Whatever else the past seven eventful days in politics will ultimately be remembered for, it’s certainly been a good, maybe even vintage week for political jokes.
“I didn’t feel in the least bit sorry for Chris Huhne - until I heard that Lembit was planning to visit him in jail,” one Lib Dem wag is supposed to have told another.
Then there was the one about the new film they are making about the Tories: Gay Weddings and Dave’s Funeral.
And one enterprising cartoonist even managed to work Richard III in, depicting a battle-scarred Mr Huhne crying: "Three points, three points, my kingdom for three points."
The fact that South Shields MP and former Foreign Secretary David Miliband was pictured asleep on the Tube with his flies undone merely added to the general hilarity.

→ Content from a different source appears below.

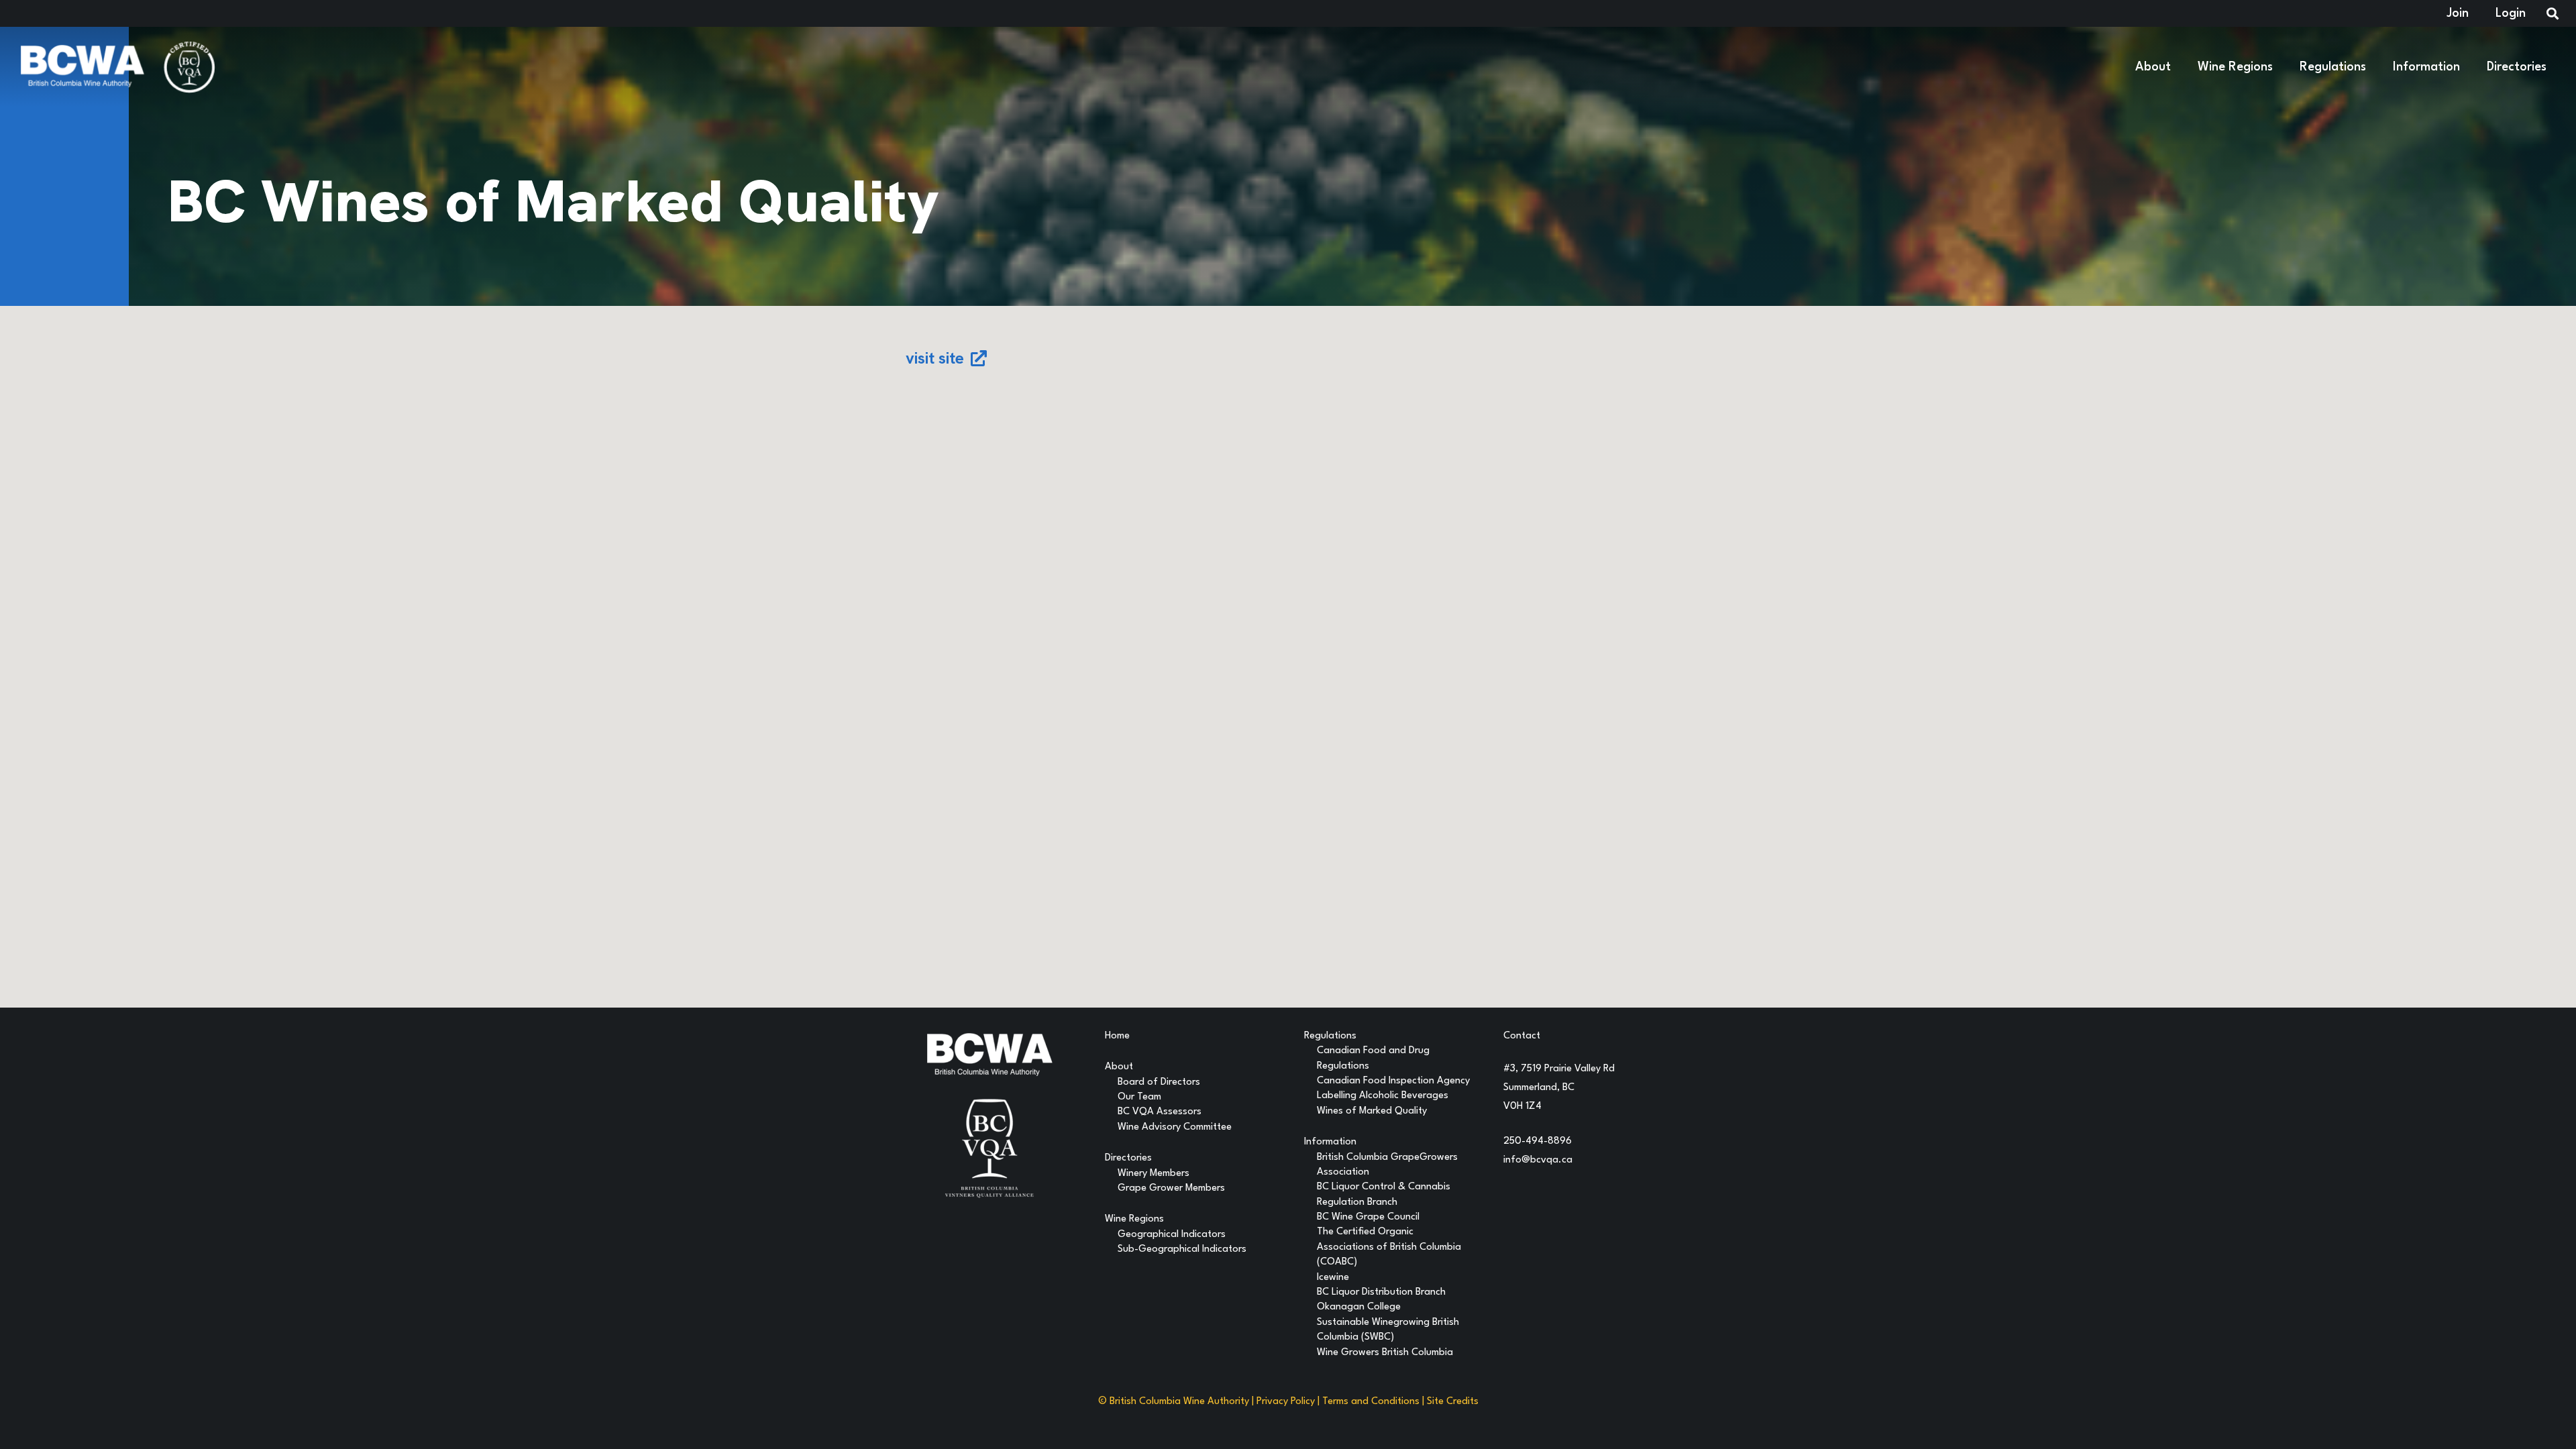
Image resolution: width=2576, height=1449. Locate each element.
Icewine (1333, 1278)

But all joking aside, this was a week of seriously big political stories which could have equally serious repercussions for David Cameron’s coalition government.

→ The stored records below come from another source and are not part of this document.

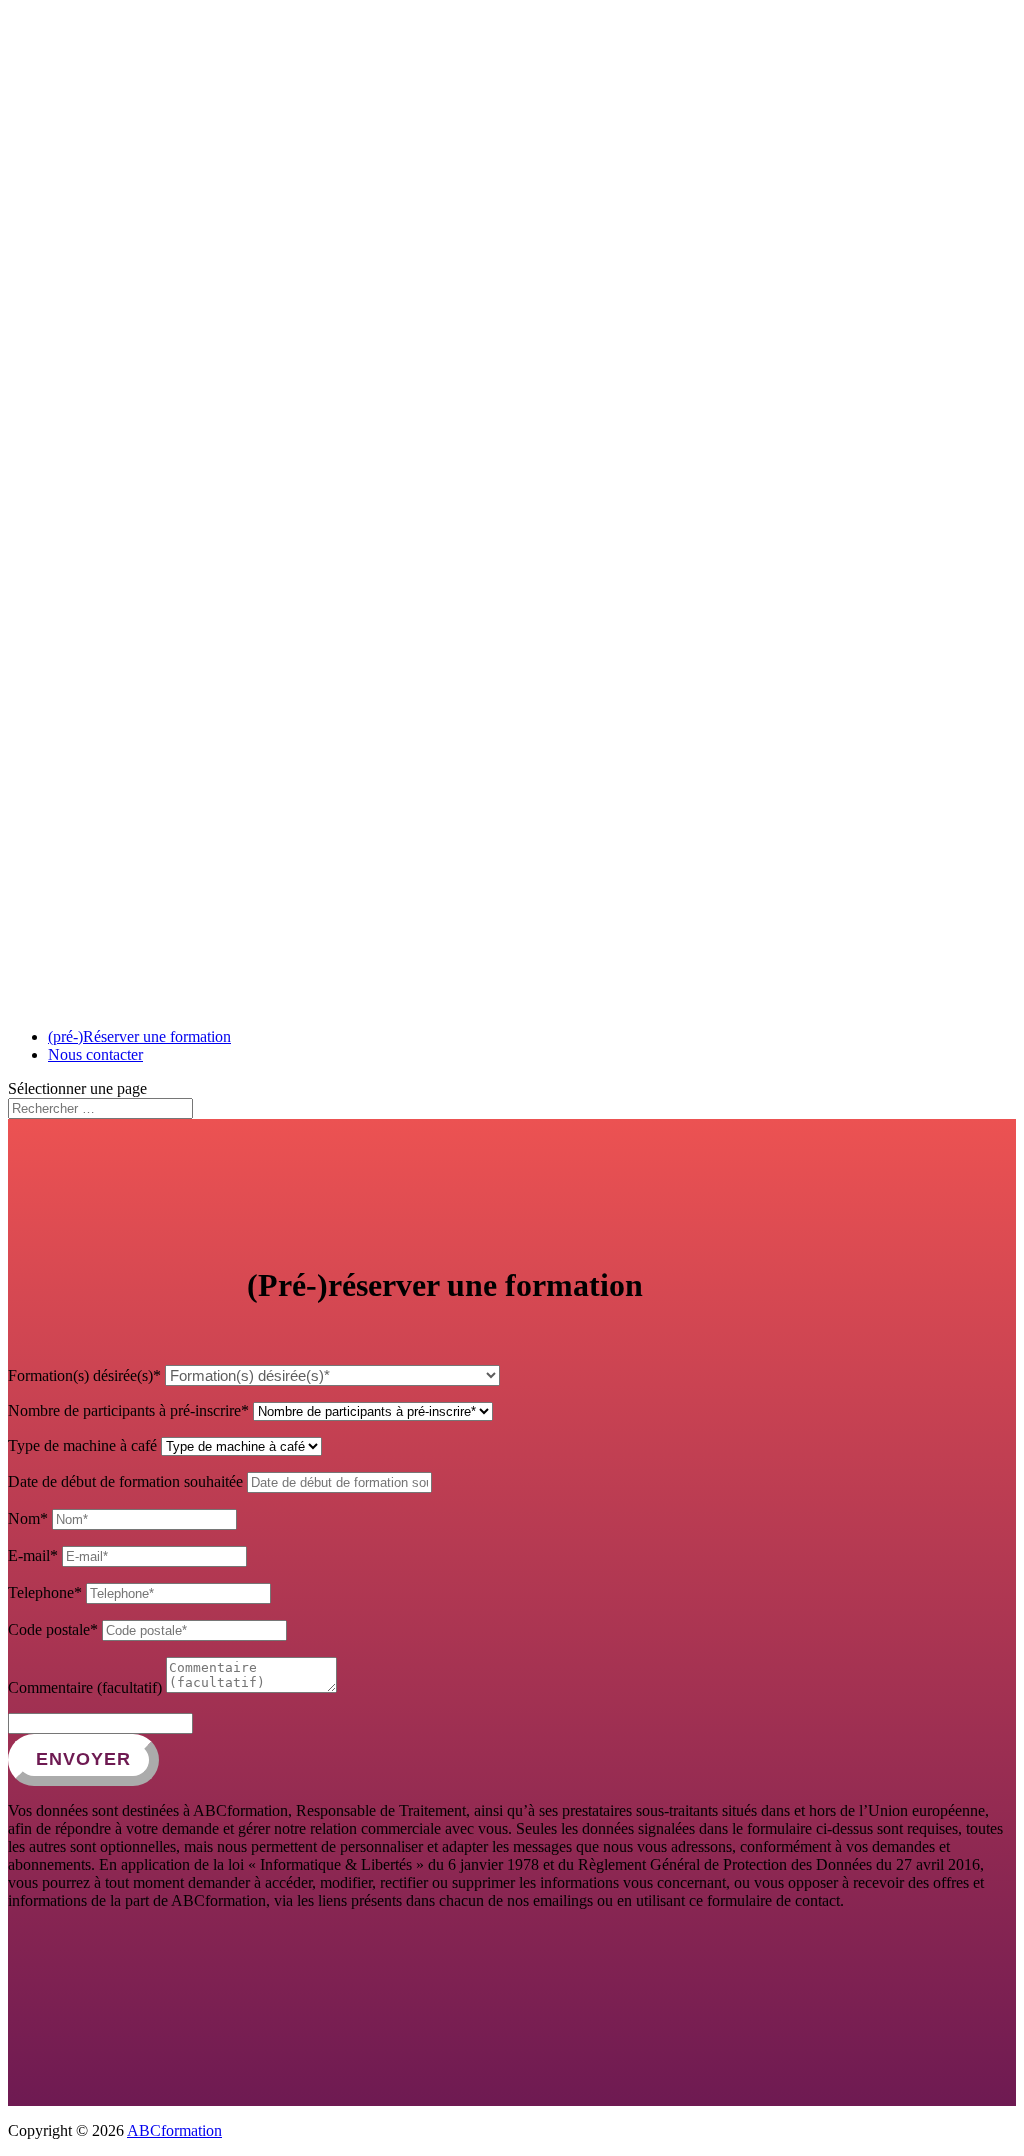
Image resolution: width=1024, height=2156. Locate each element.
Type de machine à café (82, 1445)
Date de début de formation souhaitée (125, 1481)
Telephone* (45, 1592)
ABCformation (174, 2130)
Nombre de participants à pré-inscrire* (128, 1410)
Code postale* (53, 1629)
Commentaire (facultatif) (85, 1687)
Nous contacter (95, 1054)
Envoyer (83, 1759)
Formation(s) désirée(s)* (84, 1375)
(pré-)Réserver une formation (139, 1036)
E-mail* (33, 1555)
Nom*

Timing apart, Mr Huhne’s dramatic fall from grace following a 10-year cover up over a driving offence and Tuesday’s Commons vote in favour of same sex marriage are completely unrelated stories.
Yet this week saw them come together in a way that may signal real trouble for the Coalition over the forthcoming weeks.
Mr Huhne’s demise has triggered potentially the most significant by-election of the current Parliament, with the two Coalition partners set to go head to head in what is a genuine Lib Dem-Tory marginal.
And the smouldering anger among grassroots Tories over the gay marriage vote means they are certain to see it as an opportunity to vent their frustrations by giving the Lib Dems a damned good kicking.
I suspect that in an ideal world Mr Cameron would like to have been in a position to give the Lib Dems a clear run in Eastleigh in order to avoid such obvious unpleasantness.
He did, after all, allow Mr Huhne to be replaced as Energy Secretary in Cabinet by another Lib Dem, Ed Davey, so why not allow him to be similarly replaced in Parliament.
The situation is vaguely analogous to what happens in a football match when a player gets injured and play has to stop while he is treated on the pitch.
On such occasions, when play resumes the ball is automatically thrown back to the side originally in possession before the injury occurred.
Yet Mr Cameron is not in a position to make such apparently sporting gestures. His own backbenchers, and his grassroots activists, simply wouldn’t stand for it.
And even if the two parties did manage to reach a non-aggression pact, there would be no guarantee it would stop UKIP snatching the seat.
Mr Huhne’s downfall was, for Mr Cameron at any rate, one of those random occurrences which come under the category what Harold Macmillan famously termed “events, dear boy, events.”
The split in the Tory Party over gay marriage, however, was entirely preventable from his point of view.
Mr Cameron has forged ahead with a piece of legislation that was neither in his party’s manifesto nor in the Coalition agreement in the belief that it would make his party look modern and inclusive.
What it has actually done is reveal it to be bitterly divided from top to bottom – and divided parties, of course, never win elections.
Neither is it ever politically wise for a Prime Minister to put himself in a position where he is dependent on the votes of the opposition parties to get a crucial measure through the Commons.
Since Mr Cameron is fond of drawing such comparisons, it is worth recalling that this nearly happened to Tony Blair in the Iraq War debate in 2003 which saw 139 Labour MPs vote against the invasion.
Although it took another four years before he was eventually forced from office, the knives were out for him from that moment on.
If 18 March 2003 was the day Mr Blair lost his party, will 5 February 2013 go down as the day David Cameron lost his?